Summer of sophomore year, I was reunited with my mom. After she peppered me with questions, curious about my life since being absent for some time, including asking if I had a girlfriend and after the experiences of rejection in school and the previous foster home, I broke down in tears and came out to my mom. She was very supportive in saying, “You will always be my son and we will get through this together.” Yet, some of my other relatives weren't so eager to invite me to family gatherings for awhile.
I soon was back in the child welfare system. Again, I felt that I was going to be treated differently because of how my friends reacted and how some of my family reacted. I didn’t tell caseworkers or counselors I was gay. Hiding my true self became what was comfortable and acceptable.
In my second to last placement in the system, I had supportive foster parents that noticed I was battling with my sexual identity. They were a straight couple who was very involved in church, but gave me a chance to express how I felt. They took me to church to help me understand faith and religion, not to belittle me. They assured that being gay was OK in their eyes and the eyes of their religion. They helped me find time for myself and understand my feelings. They gave me assurances that being gay wasn’t bad and introduced me to others by my name and not the label of “the gay foster kid.” Their support gave me confidence to come out freely and start being the real me.
To the foster parents that are struggling to accept LGBTQ youth, my advice to you is keep your ideals of sexuality to yourself, if they are harmful, they are your ideals and not that of the youth. Don't cause more damage to a youth already struggling with their own trauma that comes with being in foster care by being ignorant. If you don't feel you can accept that youth in your home then contact their caseworker. Making that move to a new home can be beneficial to the youth’s safety because a foster youth would rather feel wanted and love than neglected and hated.

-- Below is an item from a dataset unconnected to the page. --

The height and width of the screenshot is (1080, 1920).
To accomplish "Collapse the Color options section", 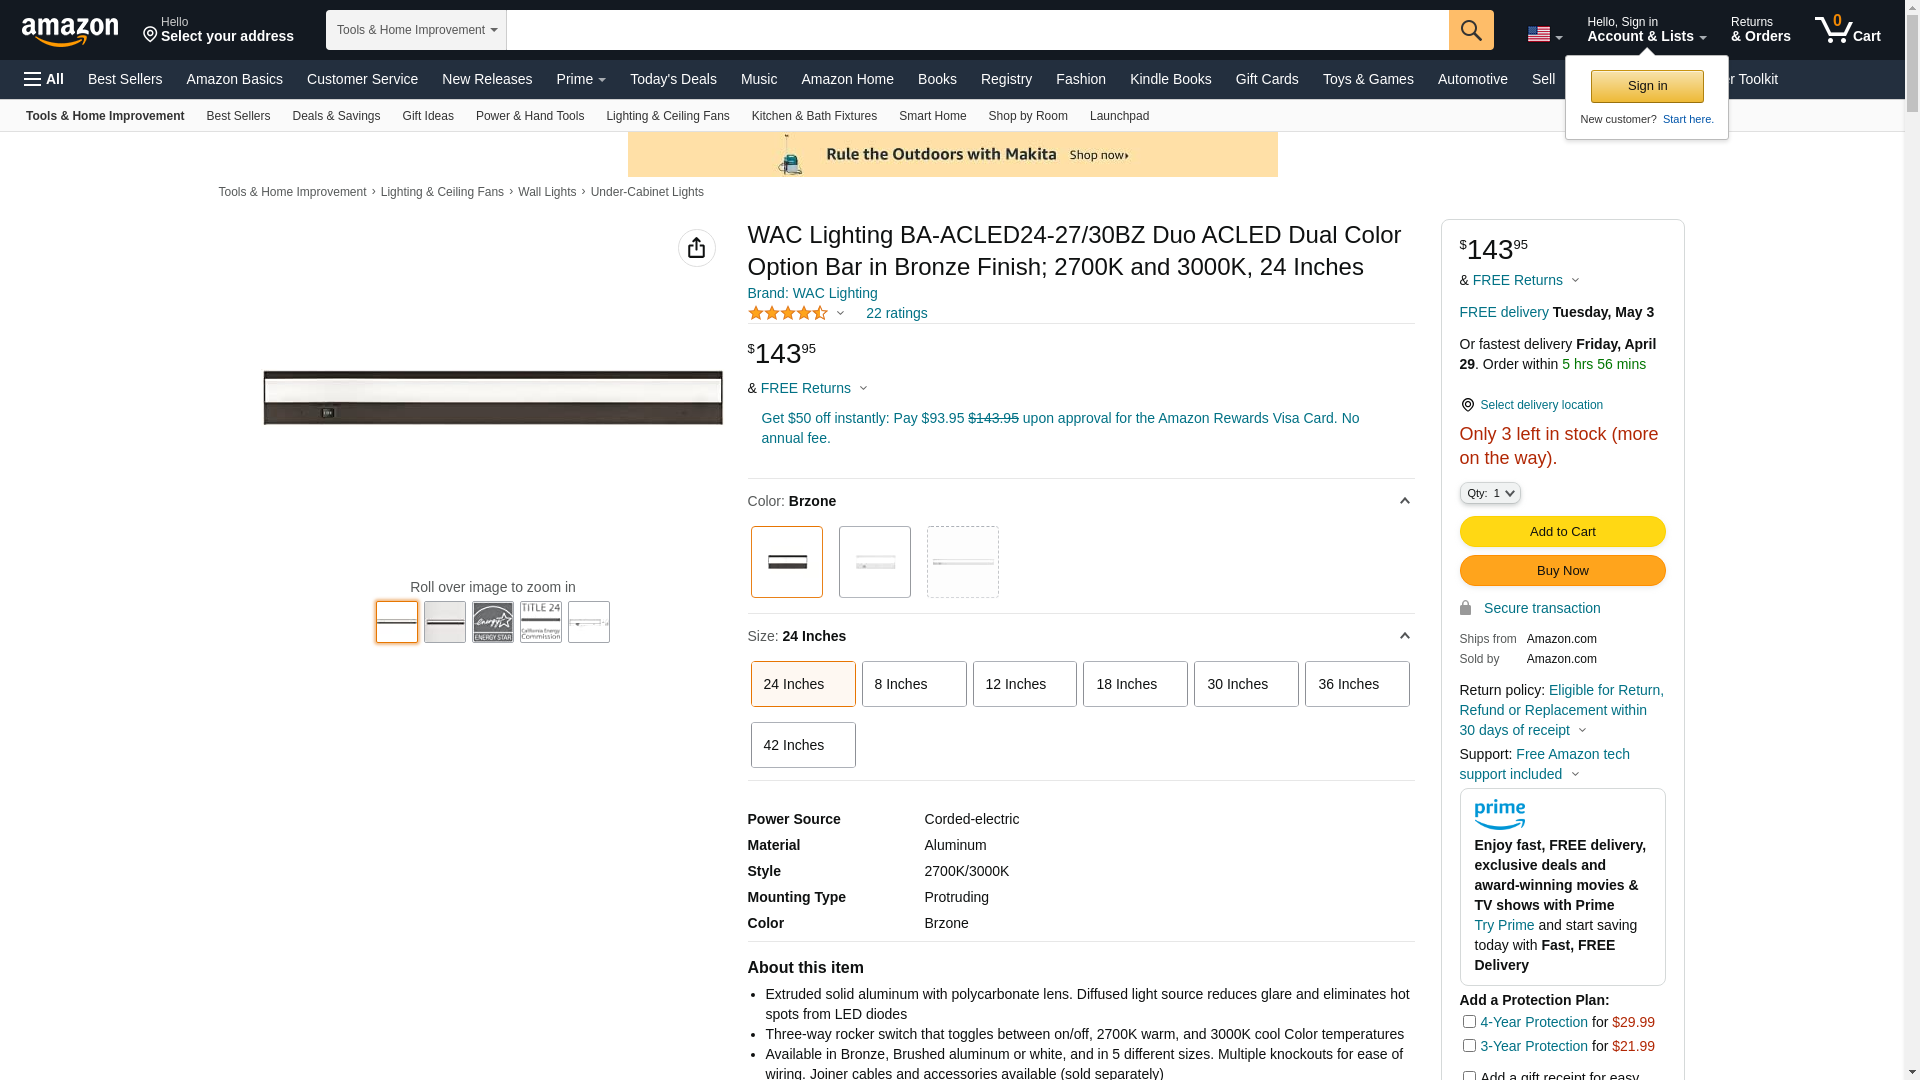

To the foster care system in states that LGBTQ isn't well represented, like in my state of Idaho where there are not many out and proud, provide information for LGBTQ youth. When I was in care there was nothing, not a pamphlet, a question, a conversation. Nothing. Resources for LGBTQ youth could help reduce trauma by helping them to understand who they are. Just knowing there is some sort of support will make a difference.
To the youth, if you’re struggling with your identity while in foster care take that step of coming out to someone you trust and see how they respond. By taking that courageous step, you will know who supports you and who will reject you. Allowing yourself to be vulnerable will help you find your support. Be careful though, by showing your vulnerability make sure it is someone you know and trust. It will be a struggle for sure, but a struggle that will make you more confident in yourself and stronger. Your voice and your self worth are too precious to be shut down and ignored. If you’re a youth that identifies as LGBTQ, or even straight, you are you for a reason. Some may like you, some may love you, some may dislike you and some may hate you. It's for them to decide how they feel about you, but it's for you to decide how you want them to see you. Their acceptance of you won't matter until you can accept your true self. Be a friend to those who others cast away because you never know the gem you will find.